**WHAT THE TASK REQUIRES**
From the first line down to and including the line with "pos(907,13)", rewrite the lines with "GUI agent" changed to "interface agent" and nothing else altered. Leave the pictures out.

----------

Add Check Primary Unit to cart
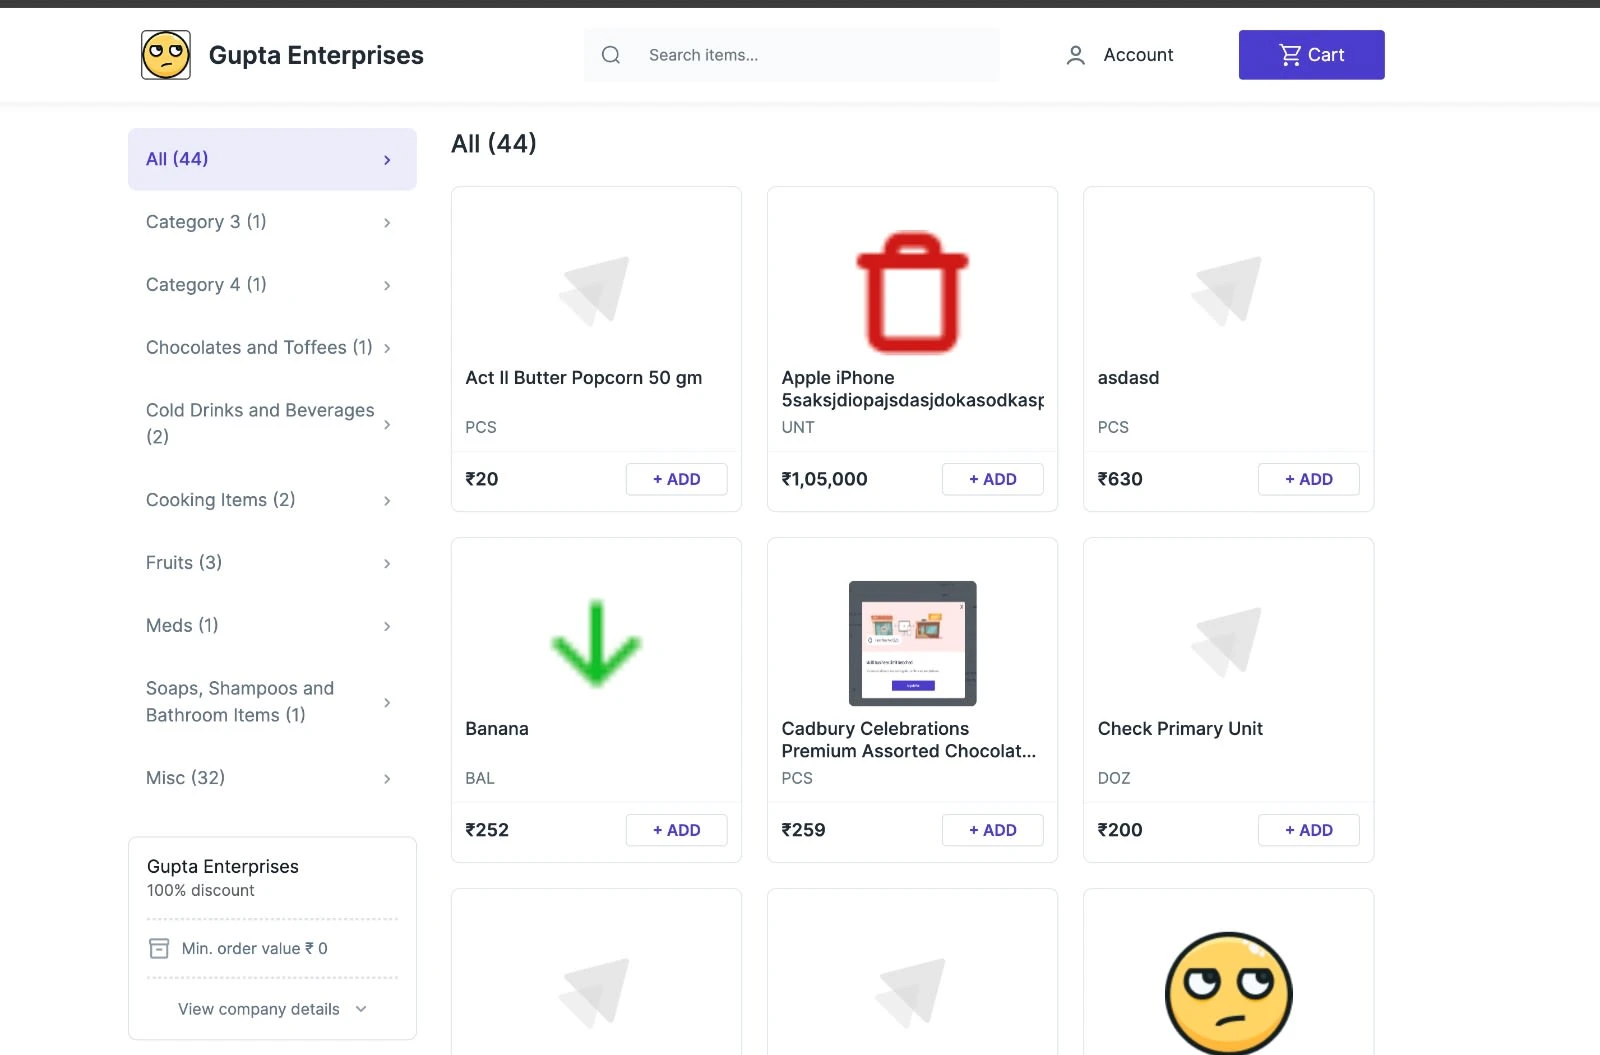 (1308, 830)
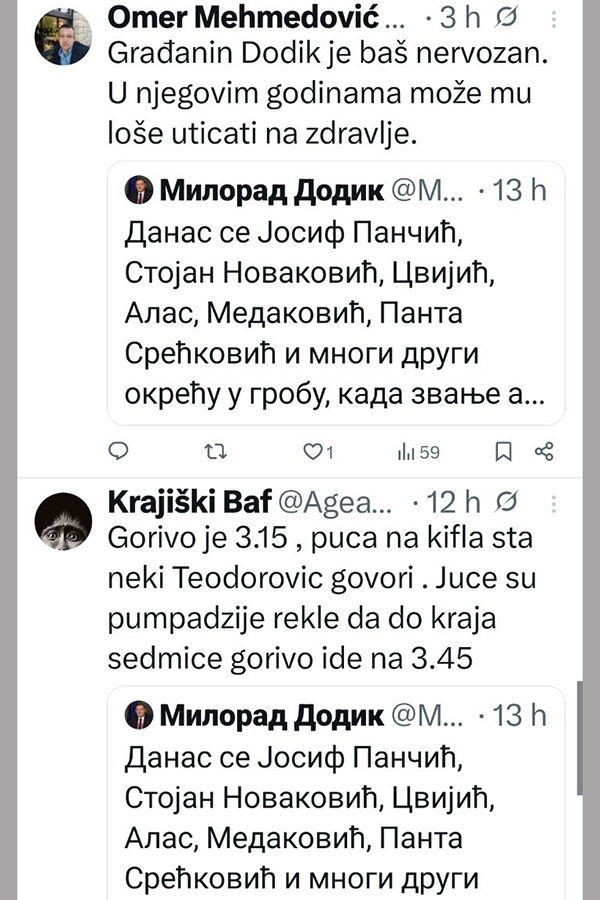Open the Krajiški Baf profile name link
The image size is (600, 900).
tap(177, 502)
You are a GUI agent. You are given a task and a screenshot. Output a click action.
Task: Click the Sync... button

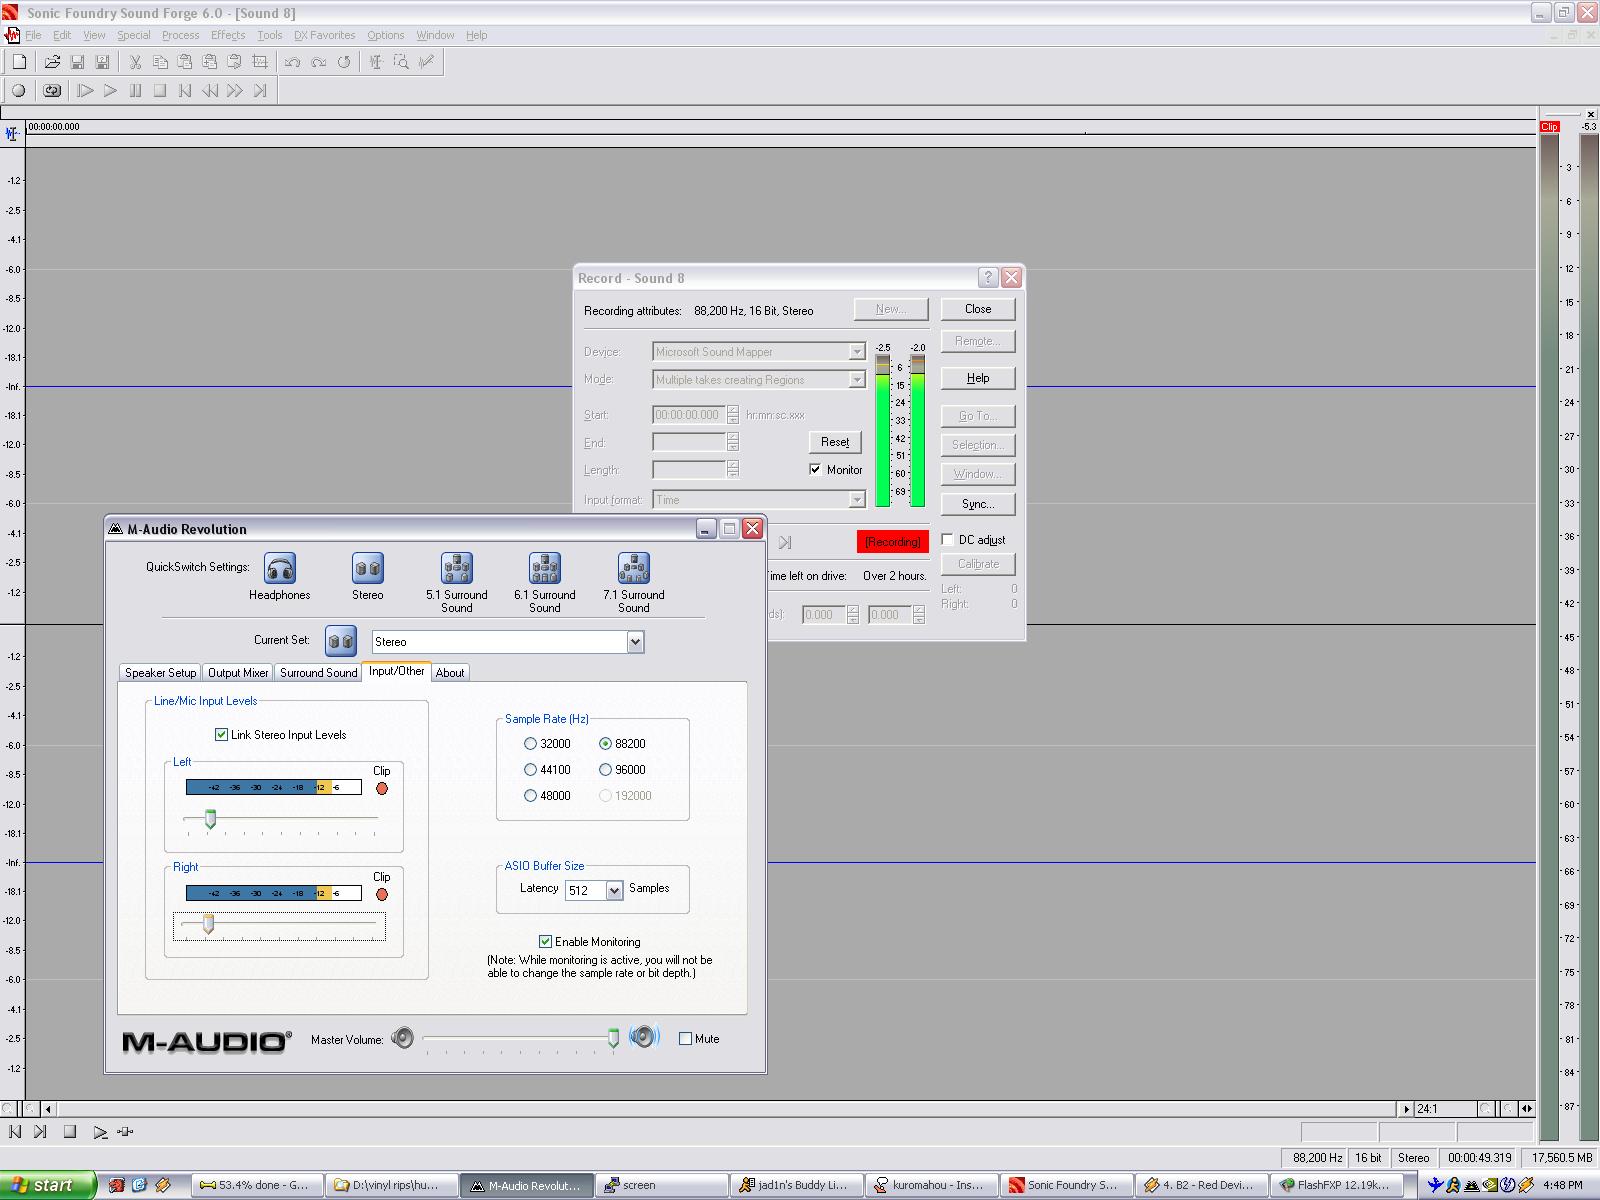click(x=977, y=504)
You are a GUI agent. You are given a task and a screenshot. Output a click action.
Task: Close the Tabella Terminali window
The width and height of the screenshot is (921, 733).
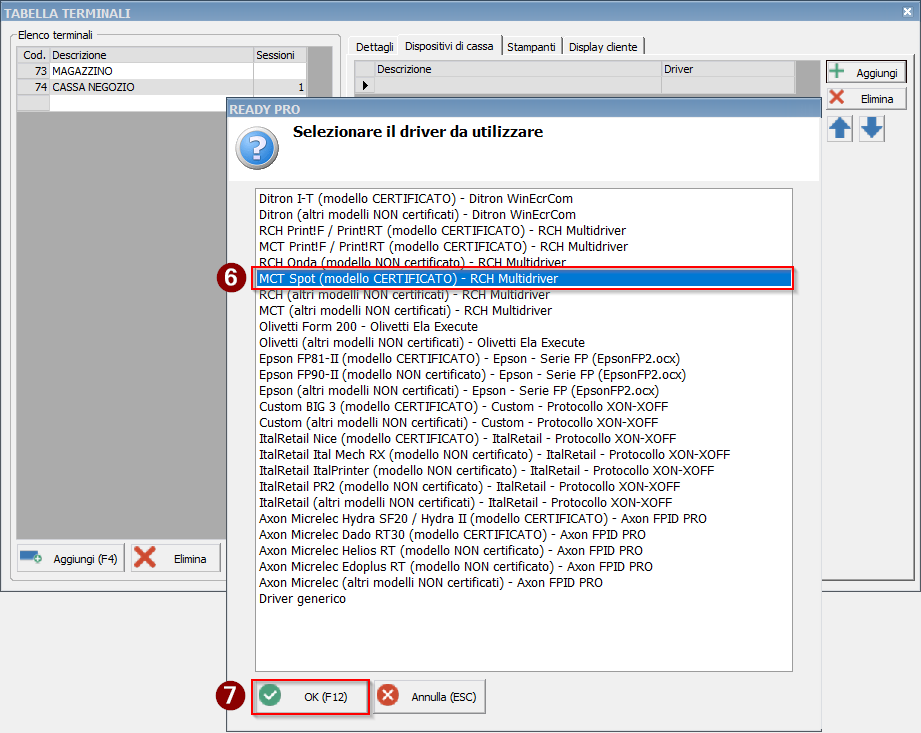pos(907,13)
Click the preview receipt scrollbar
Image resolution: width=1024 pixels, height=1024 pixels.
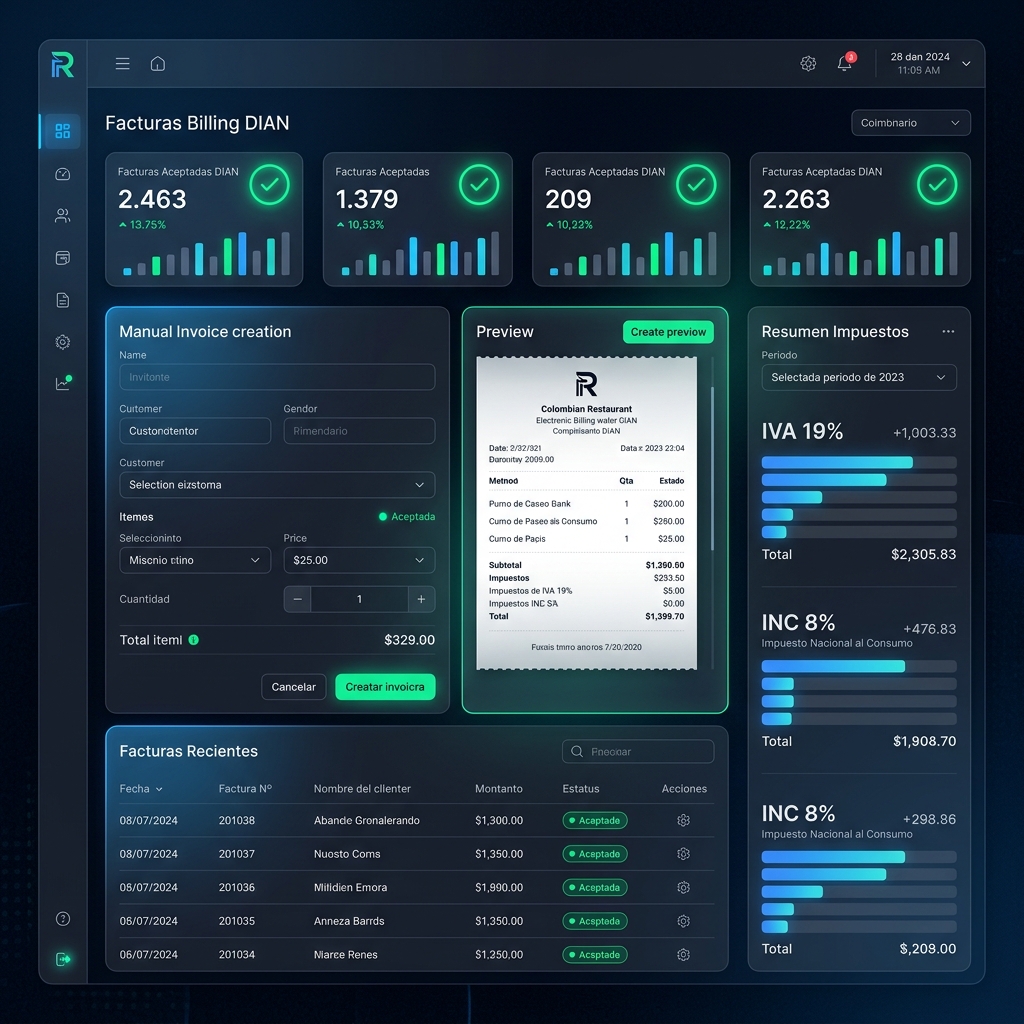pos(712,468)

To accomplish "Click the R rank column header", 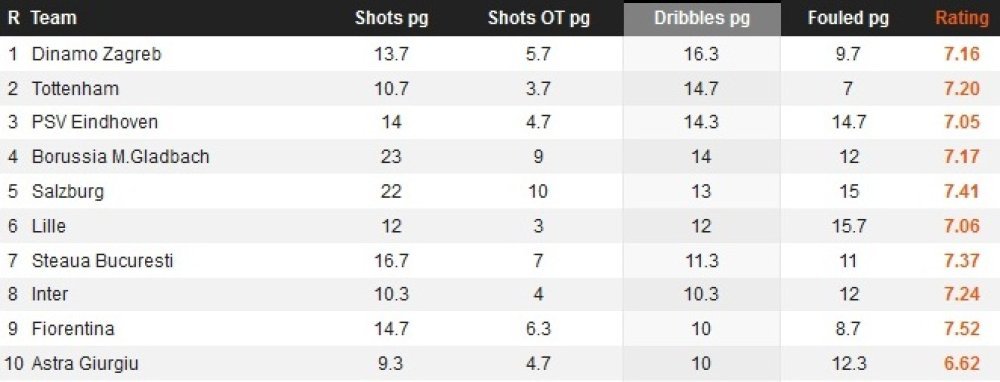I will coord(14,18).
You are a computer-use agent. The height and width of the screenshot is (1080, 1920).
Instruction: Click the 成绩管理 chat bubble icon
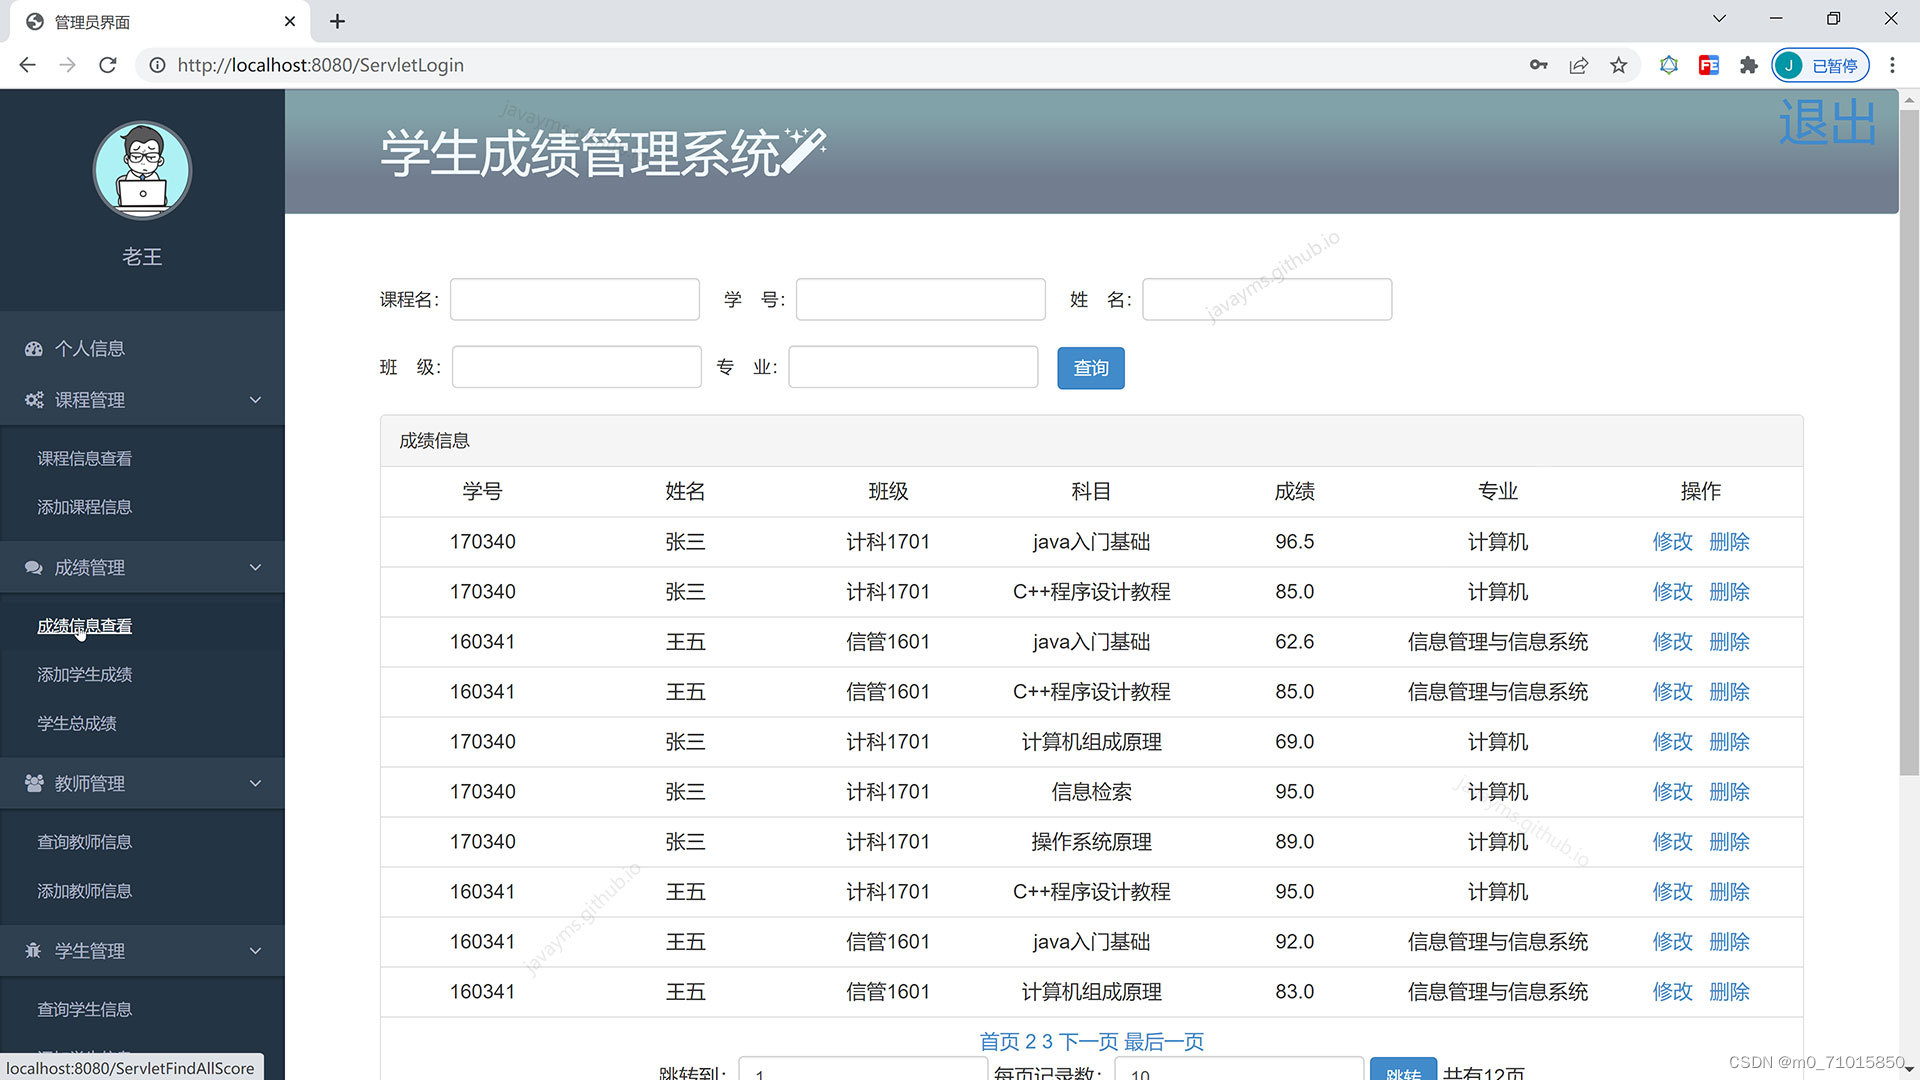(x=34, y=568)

----------

**THE RESPONSE**
Add Check Primary Unit to cart
 (1308, 830)
Open the Krajiški Baf profile name link
The image size is (600, 900).
tap(177, 502)
You are a interface agent. You are given a task and a screenshot. Output a click action.
Task: Click the Sync... button

click(x=977, y=504)
You are a interface agent. You are given a task and a screenshot. Output a click action.
Task: Close the Tabella Terminali window
The width and height of the screenshot is (921, 733).
pos(907,13)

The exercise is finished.